**Exercise prompt**
Copy out, unchanged, the part of the records that opens with the line containing "Given: Open the chat panel" and closes with the line containing "The image size is (1172, 659). tap(928, 137)", both of those lines included.
start Information shown
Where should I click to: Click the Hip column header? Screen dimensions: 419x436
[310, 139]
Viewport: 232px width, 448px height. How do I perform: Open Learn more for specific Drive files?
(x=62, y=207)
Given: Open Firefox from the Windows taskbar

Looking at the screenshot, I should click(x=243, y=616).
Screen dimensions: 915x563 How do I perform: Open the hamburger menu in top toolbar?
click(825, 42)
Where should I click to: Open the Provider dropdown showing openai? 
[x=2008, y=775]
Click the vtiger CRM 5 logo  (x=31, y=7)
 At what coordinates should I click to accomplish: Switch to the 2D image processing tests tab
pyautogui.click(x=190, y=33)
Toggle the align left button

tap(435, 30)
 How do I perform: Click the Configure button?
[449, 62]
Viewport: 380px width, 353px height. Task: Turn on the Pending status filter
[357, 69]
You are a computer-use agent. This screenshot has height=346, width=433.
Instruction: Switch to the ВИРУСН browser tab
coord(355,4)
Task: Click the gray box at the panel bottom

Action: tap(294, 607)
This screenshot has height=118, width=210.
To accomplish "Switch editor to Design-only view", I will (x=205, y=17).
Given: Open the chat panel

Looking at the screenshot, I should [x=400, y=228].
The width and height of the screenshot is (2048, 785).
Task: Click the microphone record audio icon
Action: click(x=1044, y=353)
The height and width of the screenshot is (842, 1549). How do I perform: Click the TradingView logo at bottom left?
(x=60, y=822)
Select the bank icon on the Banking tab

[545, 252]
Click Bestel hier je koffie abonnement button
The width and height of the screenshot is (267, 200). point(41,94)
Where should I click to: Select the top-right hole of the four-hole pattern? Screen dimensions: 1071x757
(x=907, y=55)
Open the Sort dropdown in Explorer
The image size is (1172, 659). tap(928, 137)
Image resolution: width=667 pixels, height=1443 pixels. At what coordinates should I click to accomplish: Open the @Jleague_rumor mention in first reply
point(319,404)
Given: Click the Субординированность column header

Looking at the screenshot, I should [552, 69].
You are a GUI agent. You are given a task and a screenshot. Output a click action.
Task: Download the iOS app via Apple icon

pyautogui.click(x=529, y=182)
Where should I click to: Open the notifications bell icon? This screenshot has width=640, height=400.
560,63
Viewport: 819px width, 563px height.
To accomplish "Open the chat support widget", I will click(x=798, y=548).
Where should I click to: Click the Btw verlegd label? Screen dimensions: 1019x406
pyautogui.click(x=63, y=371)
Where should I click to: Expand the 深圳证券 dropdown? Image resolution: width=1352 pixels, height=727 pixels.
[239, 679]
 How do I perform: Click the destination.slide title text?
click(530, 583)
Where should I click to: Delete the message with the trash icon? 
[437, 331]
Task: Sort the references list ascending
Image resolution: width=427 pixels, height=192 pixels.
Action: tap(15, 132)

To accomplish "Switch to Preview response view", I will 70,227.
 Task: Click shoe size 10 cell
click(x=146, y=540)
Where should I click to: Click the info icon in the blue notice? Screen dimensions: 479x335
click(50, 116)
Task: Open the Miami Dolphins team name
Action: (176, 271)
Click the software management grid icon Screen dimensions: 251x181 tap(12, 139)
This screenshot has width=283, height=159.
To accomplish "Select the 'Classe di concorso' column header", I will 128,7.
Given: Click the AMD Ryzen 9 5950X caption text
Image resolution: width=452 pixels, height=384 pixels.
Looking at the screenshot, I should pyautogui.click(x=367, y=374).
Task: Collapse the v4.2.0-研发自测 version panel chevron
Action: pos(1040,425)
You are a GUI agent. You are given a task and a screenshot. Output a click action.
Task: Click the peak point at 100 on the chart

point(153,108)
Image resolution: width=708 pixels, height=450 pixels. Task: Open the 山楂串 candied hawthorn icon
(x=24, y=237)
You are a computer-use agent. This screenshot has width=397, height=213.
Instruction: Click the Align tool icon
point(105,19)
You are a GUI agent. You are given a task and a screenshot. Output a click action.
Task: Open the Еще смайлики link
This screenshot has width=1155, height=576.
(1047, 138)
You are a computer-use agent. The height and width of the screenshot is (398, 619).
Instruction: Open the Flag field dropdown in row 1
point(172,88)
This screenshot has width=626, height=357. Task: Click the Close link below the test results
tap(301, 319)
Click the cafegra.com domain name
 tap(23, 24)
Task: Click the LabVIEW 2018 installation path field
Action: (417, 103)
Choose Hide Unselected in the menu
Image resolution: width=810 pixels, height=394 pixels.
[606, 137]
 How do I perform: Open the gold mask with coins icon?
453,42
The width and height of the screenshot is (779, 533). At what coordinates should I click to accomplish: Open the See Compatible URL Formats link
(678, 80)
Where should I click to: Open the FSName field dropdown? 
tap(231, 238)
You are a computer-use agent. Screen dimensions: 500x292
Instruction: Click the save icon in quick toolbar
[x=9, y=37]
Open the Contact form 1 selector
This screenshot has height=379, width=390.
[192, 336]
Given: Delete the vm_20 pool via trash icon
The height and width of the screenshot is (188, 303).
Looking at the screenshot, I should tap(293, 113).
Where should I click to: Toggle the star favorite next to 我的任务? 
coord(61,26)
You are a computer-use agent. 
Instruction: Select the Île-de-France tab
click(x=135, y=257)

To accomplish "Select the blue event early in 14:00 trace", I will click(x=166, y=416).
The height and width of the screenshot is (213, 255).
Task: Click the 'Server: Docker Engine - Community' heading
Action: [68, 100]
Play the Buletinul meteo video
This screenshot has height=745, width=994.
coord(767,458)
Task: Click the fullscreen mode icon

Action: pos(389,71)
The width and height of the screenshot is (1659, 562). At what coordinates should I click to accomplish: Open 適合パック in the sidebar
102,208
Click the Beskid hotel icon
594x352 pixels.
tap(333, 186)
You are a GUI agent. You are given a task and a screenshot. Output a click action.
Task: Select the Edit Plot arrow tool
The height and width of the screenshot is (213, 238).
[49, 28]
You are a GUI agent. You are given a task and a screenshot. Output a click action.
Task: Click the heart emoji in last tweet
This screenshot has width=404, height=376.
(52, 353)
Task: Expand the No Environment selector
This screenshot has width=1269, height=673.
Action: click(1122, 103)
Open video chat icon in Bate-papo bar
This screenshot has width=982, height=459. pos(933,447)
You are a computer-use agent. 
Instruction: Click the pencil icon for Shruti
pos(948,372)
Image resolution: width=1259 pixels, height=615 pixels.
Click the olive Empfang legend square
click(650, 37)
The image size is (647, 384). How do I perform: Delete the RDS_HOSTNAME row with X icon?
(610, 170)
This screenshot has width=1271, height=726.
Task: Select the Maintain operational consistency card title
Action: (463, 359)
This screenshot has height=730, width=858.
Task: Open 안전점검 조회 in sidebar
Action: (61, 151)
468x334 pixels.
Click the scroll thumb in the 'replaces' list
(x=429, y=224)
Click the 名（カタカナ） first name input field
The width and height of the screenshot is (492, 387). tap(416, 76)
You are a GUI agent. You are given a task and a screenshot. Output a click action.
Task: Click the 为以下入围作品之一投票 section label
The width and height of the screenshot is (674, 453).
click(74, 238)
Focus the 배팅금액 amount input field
end Information shown
**Result of this exercise**
Given: Open the chat panel

Looking at the screenshot, I should [x=400, y=228].
The width and height of the screenshot is (2048, 785).
Task: Click the microphone record audio icon
Action: click(x=1044, y=353)
The height and width of the screenshot is (842, 1549). How do I perform: Click the TradingView logo at bottom left?
(x=60, y=822)
Select the bank icon on the Banking tab

[545, 252]
Click Bestel hier je koffie abonnement button
The width and height of the screenshot is (267, 200). point(41,94)
Where should I click to: Select the top-right hole of the four-hole pattern? Screen dimensions: 1071x757
(x=907, y=55)
Open the Sort dropdown in Explorer
The image size is (1172, 659). tap(928, 137)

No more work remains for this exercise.